Welp, I saw Avatar 2: The Way of Water and, without fear of spoilers of any kind, I can say that it 100% met my expectations. I was HOPING the story would be a little less “My-First-Adventure-Book” than the first, but was fully prepared for it to just be another ‘good guys vs bad guys’ as an excuse to stage 1 part stunning nature documentary and 1 part big blow-em-up action movie. That’s exactly what I got, and boy oh boy, are the nature doc and action movie spectacular.
I saw it in 3D, which cemented my feeling that Cameron is, in fact, the only big name director that knows how the hell to do it properly. His experiments with High Frame Rate are… more of a mixed bag, but even that is a drastic improvement on previous tries with The Hobbit series and Ang Lee’s Billy Lynd’s Long Halftime Walk and Gemini Man.

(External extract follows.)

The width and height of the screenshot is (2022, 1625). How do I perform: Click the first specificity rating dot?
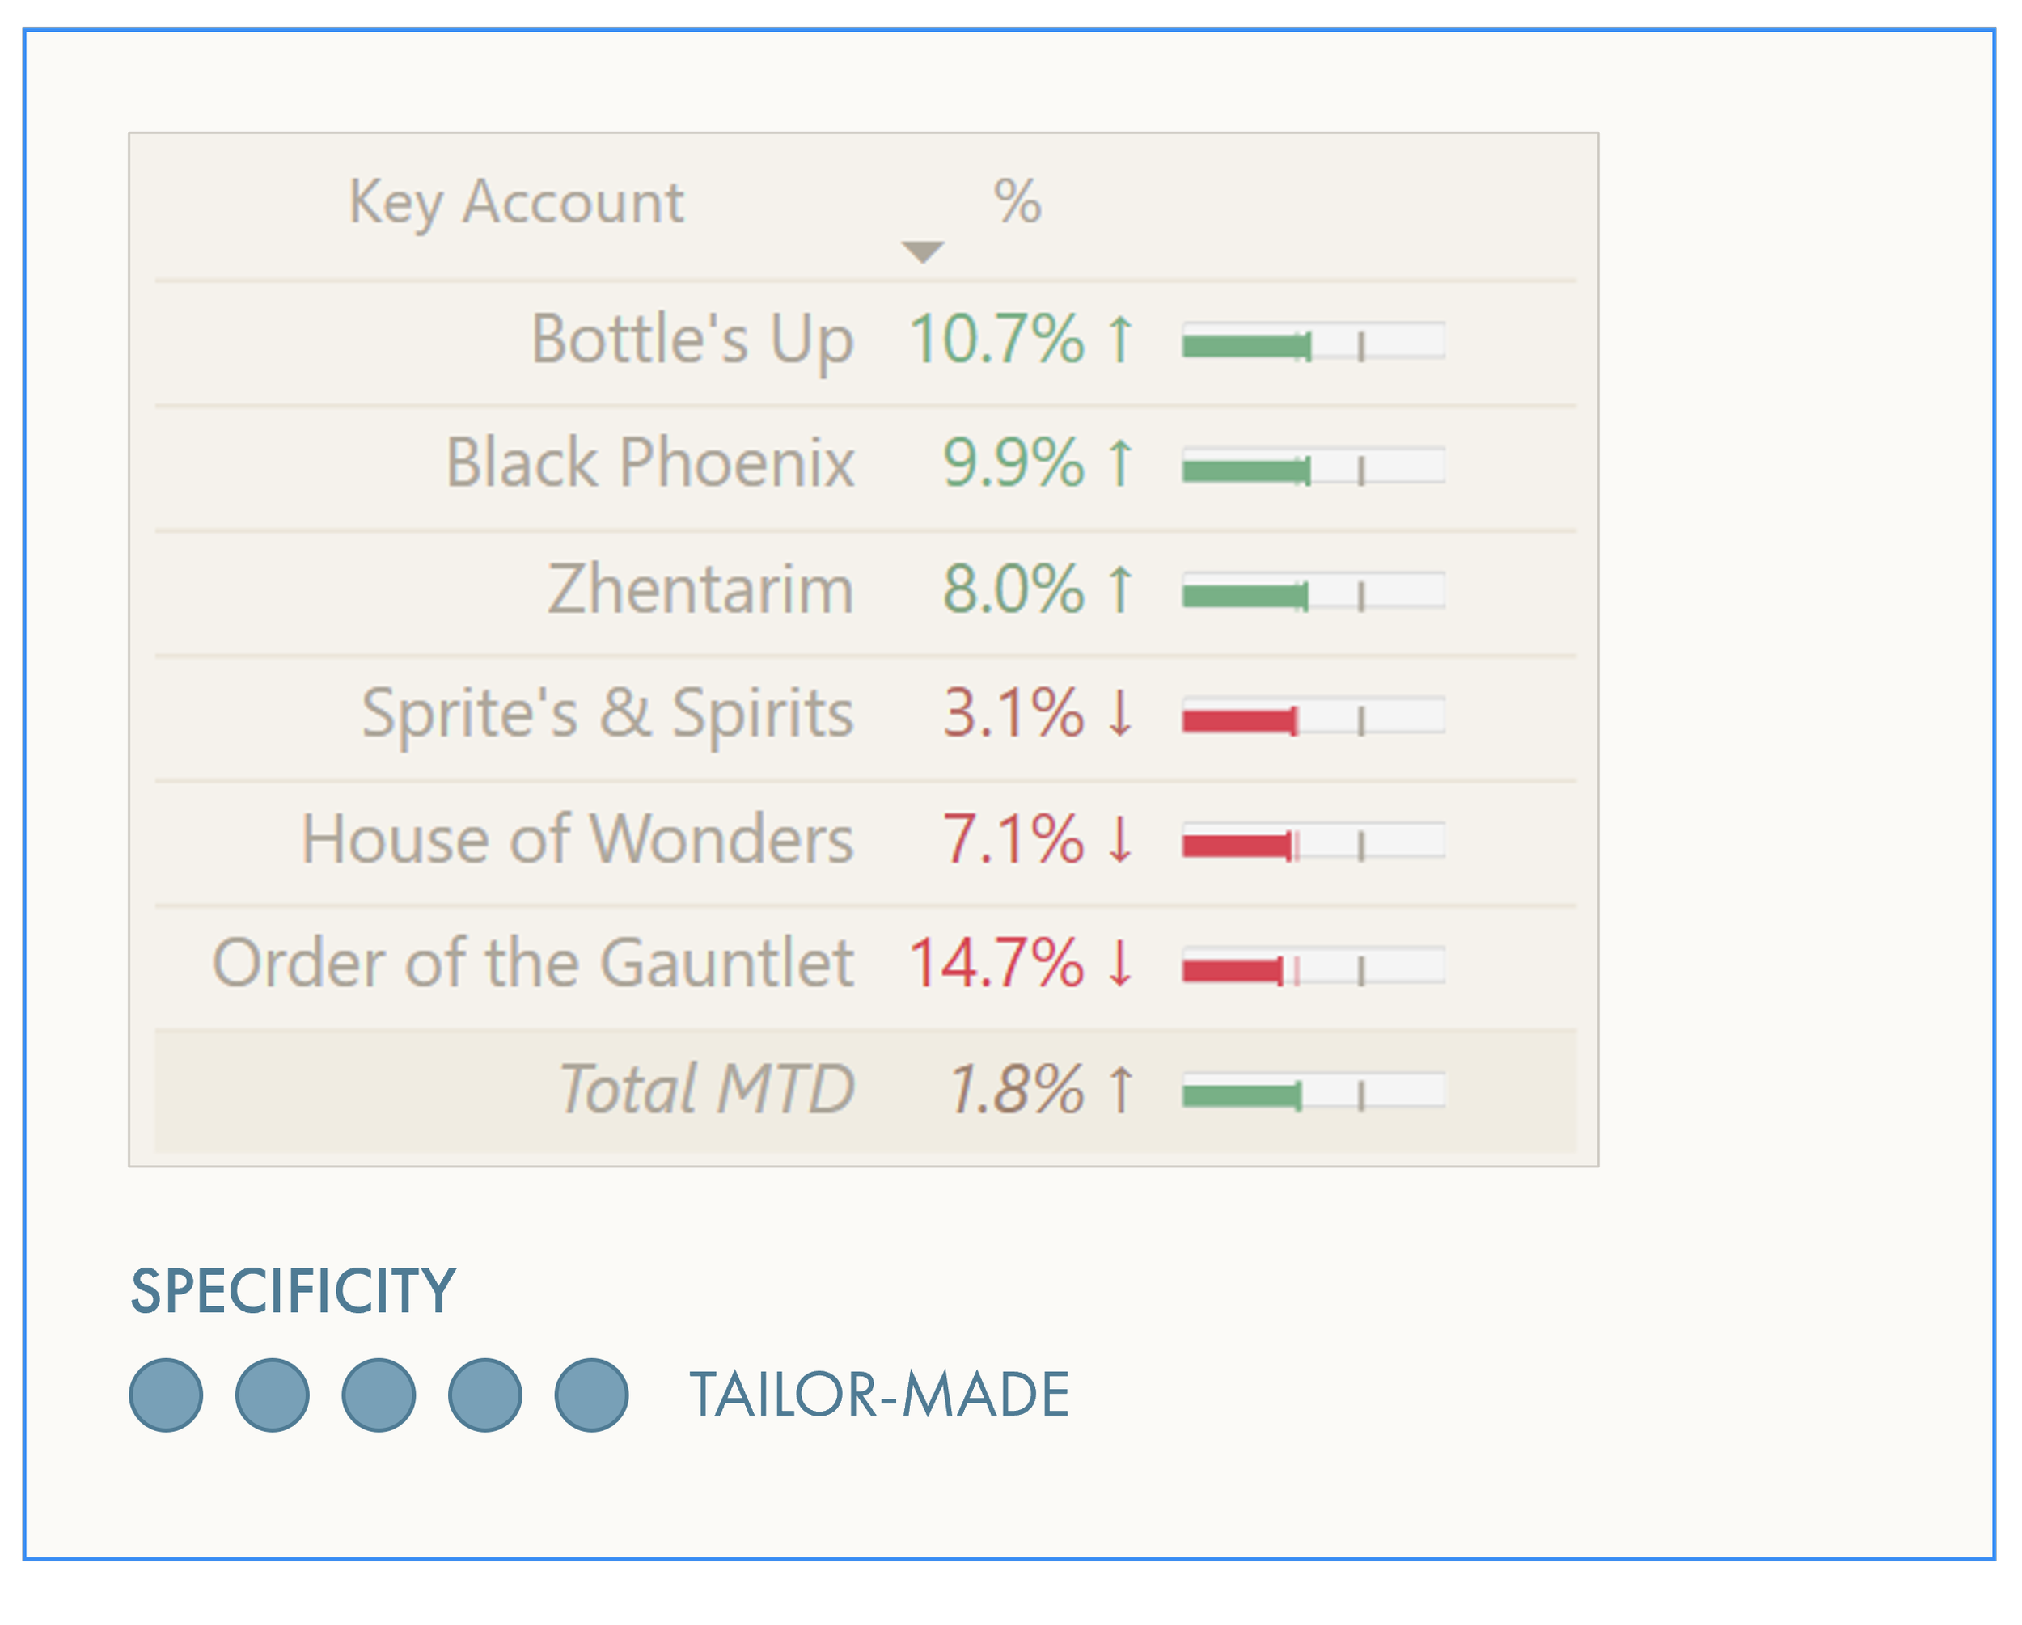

What is NOT up for debate is the sheer technical achievement on display, and the jaw-dropping visual results. Yes, it’s 3+ hours long. Yes, some of the dialog is… not great. But while I could quibble with the plot, or characters, or performances, I must marvel that I am quibbling with the performance of 10 foot tall blue cat people. And if I have have reservations on how two of them look having a fight on a sinking hovercraft at 48 frames per second, I am never for a second doubting that I AM, in fact, seeing two 10 foot blue cat people fighting on a sinking hovercraft.
Do not expect Indiana Jones - level charm, or Star Wars - level “golly gee whiz” enthusiasm. But I think a current writer in Slate has it exactly right:
" To see a James Cameron movie is to remember that in rare cases it does not matter whether a film is good so long as the film is fucking awesome, and those are the cases on which Cameron has built his filmography. That some of his movies are also good—the Terminator films, Aliens, The Abyss—is more a matter of coincidence."
I’ve linked the article below, but it’s picking things apart in a way that, while interesting, I don’t necessarily agree with. But the quote above I endorse 100%.